God knew, he had plenty of experience staying up at night with his guts twisted in knots over the very girl he couldn't get out of his head now. Truth be told, he'd had those nights long after he'd told himself everything was over for good. As much as he liked to say he was over it all, as much as he liked to tell himself everything was fine now and he'd completely moved past their relationship, when he couldn't sleep late at night and all his defenses were down only one face still haunted him.
Marissa had always represented something to him.
What it was might not be what some would expect. One would look at Marissa and think she represented the Newport lifestyle, beautiful and inwardly flawed underneath the face of perfection, somehow forever untouchable. To a certain extent that might be true but to Ryan she'd come to represent something else. She was the one who would never completely turn her back on him.

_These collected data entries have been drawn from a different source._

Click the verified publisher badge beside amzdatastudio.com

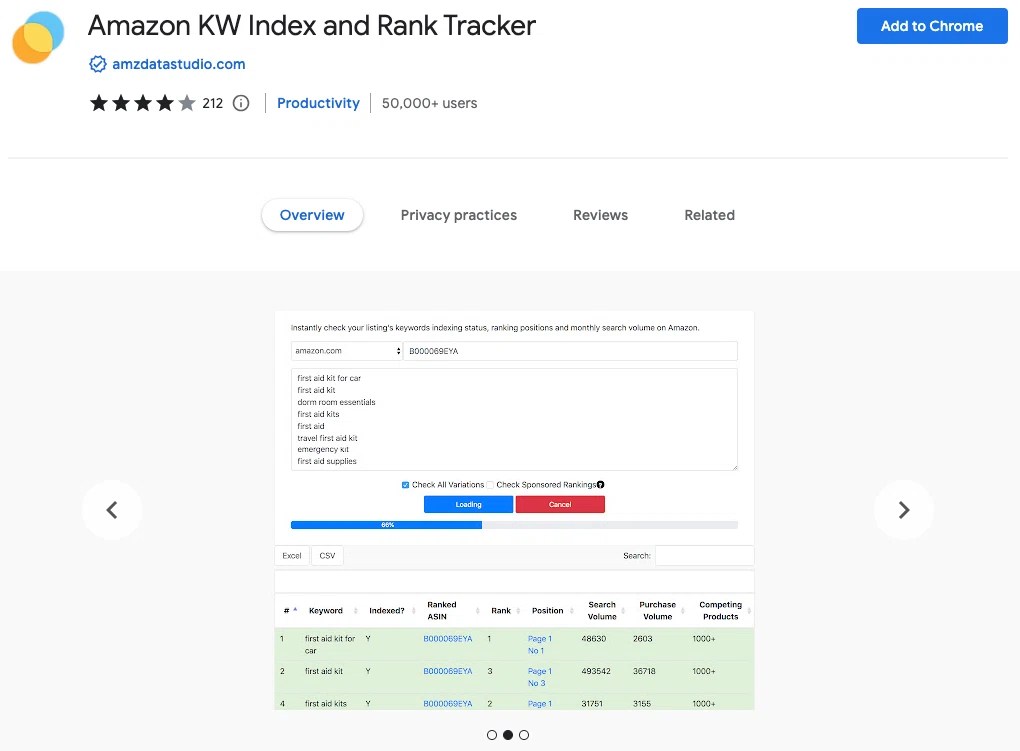point(97,62)
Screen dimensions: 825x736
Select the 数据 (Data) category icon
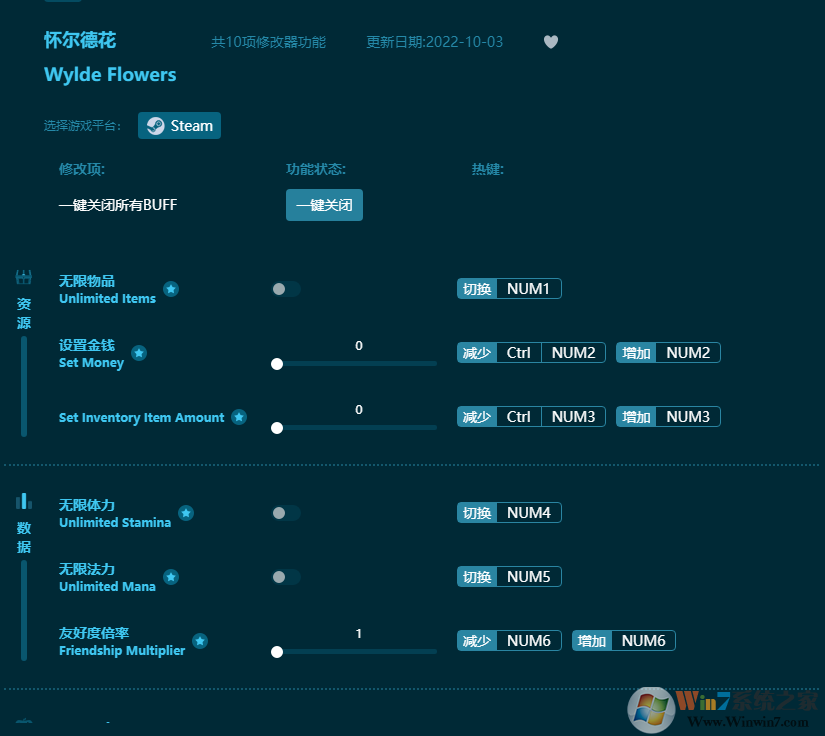[x=22, y=503]
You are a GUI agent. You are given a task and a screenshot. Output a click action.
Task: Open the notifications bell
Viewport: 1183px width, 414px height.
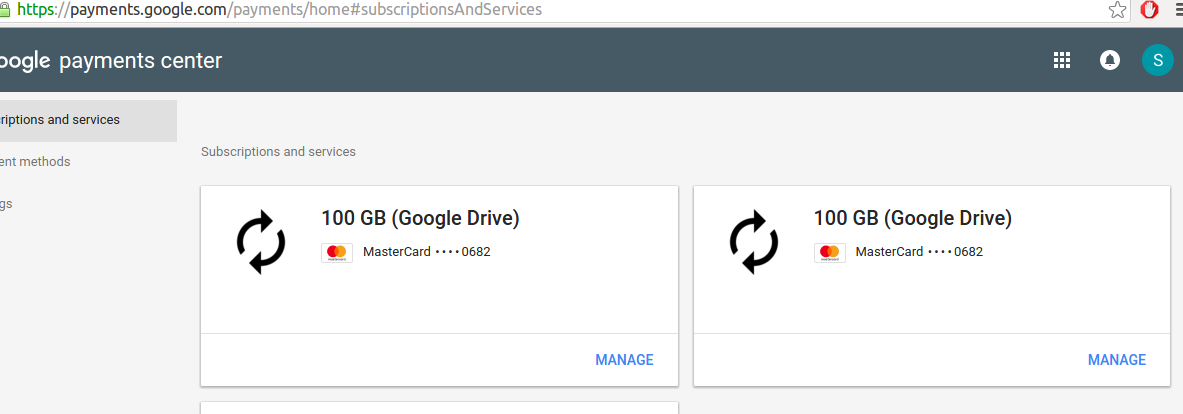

It had shocked him the first few times it happened. When she found out he was from Chino, when he turned her away in the model home, when he got arrested for burning the house down, when she'd caught him with Gabrielle, when he'd overreacted about Luke right before they kissed for the first time…each time, he'd been convinced she'd see he wasn't worth her time. And each time when she kept coming back, it stunned him. The incidents kept getting bigger and she kept sticking around anyway. He blew up at her about Luke's dad; she forgave him as soon as he apologized. He ruined their first 'I love you'; she loved him anyway. He broke up with her because he couldn't trust her; she still wanted to be his friend. He got another girl pregnant; she stood by him. He came back into town; she welcomed him with open arms. He couldn't handle what happened between her and D.J; she worked on a friendship. Somewhere in all of this, he had eventually developed some kind of comfort level. It no longer shocked him when she stuck around, but it never stopped meaning something to him.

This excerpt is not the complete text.